▸ Collected data:
--------

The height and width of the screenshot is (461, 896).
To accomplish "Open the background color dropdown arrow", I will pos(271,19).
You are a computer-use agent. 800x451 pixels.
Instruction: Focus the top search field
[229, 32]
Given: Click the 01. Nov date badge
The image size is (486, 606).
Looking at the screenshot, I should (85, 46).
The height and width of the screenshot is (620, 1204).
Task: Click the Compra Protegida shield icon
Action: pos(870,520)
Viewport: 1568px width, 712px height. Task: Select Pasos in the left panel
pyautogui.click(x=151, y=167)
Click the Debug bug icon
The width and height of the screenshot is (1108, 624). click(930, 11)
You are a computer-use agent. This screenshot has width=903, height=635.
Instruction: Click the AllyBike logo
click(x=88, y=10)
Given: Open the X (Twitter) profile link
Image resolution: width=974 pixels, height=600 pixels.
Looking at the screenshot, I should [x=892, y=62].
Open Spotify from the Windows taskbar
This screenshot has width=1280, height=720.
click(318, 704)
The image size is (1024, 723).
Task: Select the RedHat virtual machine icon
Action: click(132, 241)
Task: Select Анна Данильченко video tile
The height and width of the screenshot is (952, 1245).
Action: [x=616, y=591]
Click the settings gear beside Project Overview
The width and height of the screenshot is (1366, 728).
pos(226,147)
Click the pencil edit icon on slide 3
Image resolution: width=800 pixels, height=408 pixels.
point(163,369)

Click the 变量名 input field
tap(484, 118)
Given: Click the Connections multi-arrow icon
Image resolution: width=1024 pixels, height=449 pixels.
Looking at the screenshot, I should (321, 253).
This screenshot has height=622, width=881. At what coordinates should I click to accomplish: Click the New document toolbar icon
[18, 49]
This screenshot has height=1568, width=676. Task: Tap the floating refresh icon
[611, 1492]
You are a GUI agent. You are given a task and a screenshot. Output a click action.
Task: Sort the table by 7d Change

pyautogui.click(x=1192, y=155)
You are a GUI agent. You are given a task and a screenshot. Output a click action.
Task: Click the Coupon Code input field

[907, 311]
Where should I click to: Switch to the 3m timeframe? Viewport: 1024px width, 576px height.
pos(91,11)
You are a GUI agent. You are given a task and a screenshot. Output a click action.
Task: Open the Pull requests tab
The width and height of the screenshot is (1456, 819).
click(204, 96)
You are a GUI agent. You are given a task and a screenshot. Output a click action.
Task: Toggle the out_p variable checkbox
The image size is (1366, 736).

--------

▸ The task: Put down all the data once more, exactly as it appears above.

▸ Result of the task:
The height and width of the screenshot is (461, 896).
To accomplish "Open the background color dropdown arrow", I will pos(271,19).
You are a computer-use agent. 800x451 pixels.
Instruction: Focus the top search field
[229, 32]
Given: Click the 01. Nov date badge
The image size is (486, 606).
Looking at the screenshot, I should (85, 46).
The height and width of the screenshot is (620, 1204).
Task: Click the Compra Protegida shield icon
Action: pos(870,520)
Viewport: 1568px width, 712px height. Task: Select Pasos in the left panel
pyautogui.click(x=151, y=167)
Click the Debug bug icon
The width and height of the screenshot is (1108, 624). click(930, 11)
You are a computer-use agent. This screenshot has width=903, height=635.
Instruction: Click the AllyBike logo
click(x=88, y=10)
Given: Open the X (Twitter) profile link
Image resolution: width=974 pixels, height=600 pixels.
Looking at the screenshot, I should [x=892, y=62].
Open Spotify from the Windows taskbar
This screenshot has width=1280, height=720.
click(318, 704)
The image size is (1024, 723).
Task: Select the RedHat virtual machine icon
Action: click(132, 241)
Task: Select Анна Данильченко video tile
The height and width of the screenshot is (952, 1245).
Action: [x=616, y=591]
Click the settings gear beside Project Overview
The width and height of the screenshot is (1366, 728).
pos(226,147)
Click the pencil edit icon on slide 3
Image resolution: width=800 pixels, height=408 pixels.
point(163,369)

Click the 变量名 input field
tap(484, 118)
Given: Click the Connections multi-arrow icon
Image resolution: width=1024 pixels, height=449 pixels.
Looking at the screenshot, I should (321, 253).
This screenshot has height=622, width=881. At what coordinates should I click to accomplish: Click the New document toolbar icon
[18, 49]
This screenshot has height=1568, width=676. Task: Tap the floating refresh icon
[611, 1492]
You are a GUI agent. You are given a task and a screenshot. Output a click action.
Task: Sort the table by 7d Change

pyautogui.click(x=1192, y=155)
You are a GUI agent. You are given a task and a screenshot. Output a click action.
Task: Click the Coupon Code input field

[907, 311]
Where should I click to: Switch to the 3m timeframe? Viewport: 1024px width, 576px height.
pos(91,11)
You are a GUI agent. You are given a task and a screenshot. Output a click action.
Task: Open the Pull requests tab
The width and height of the screenshot is (1456, 819).
click(204, 96)
You are a GUI agent. You are given a task and a screenshot. Output a click action.
Task: Toggle the out_p variable checkbox
The image size is (1366, 736).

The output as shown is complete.